Could you copy exactly the lines below from the one with "Select the Customer Survey Questions file row" to the one with "Click the Mostra tutto arrow link", inclusive, leaving out any pictures?
START Given information
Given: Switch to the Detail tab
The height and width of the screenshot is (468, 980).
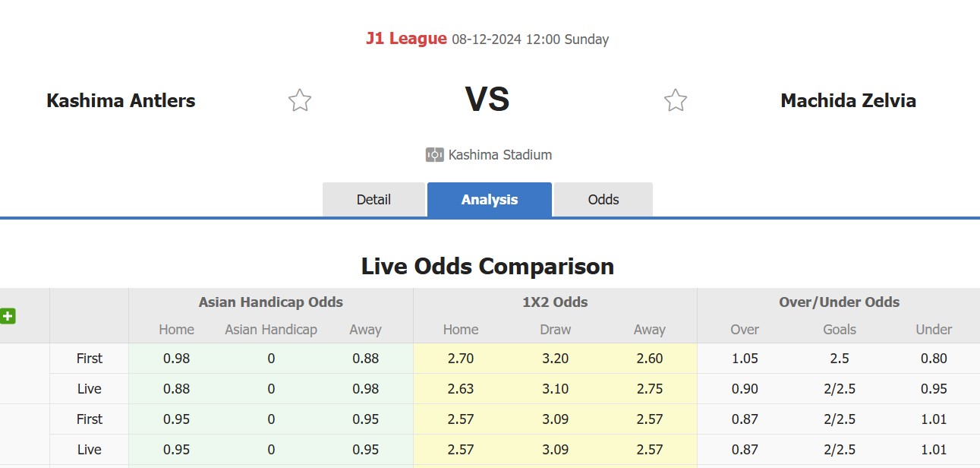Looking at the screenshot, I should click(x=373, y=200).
END Given information
START Given information
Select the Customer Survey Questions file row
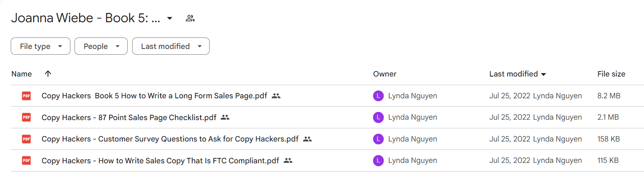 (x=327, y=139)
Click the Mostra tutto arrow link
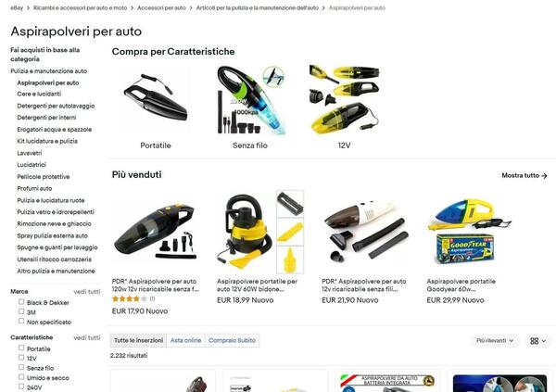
END Given information
Answer for this exercise ::
Select the Customer Survey Questions file row
 (x=327, y=139)
Click the Mostra tutto arrow link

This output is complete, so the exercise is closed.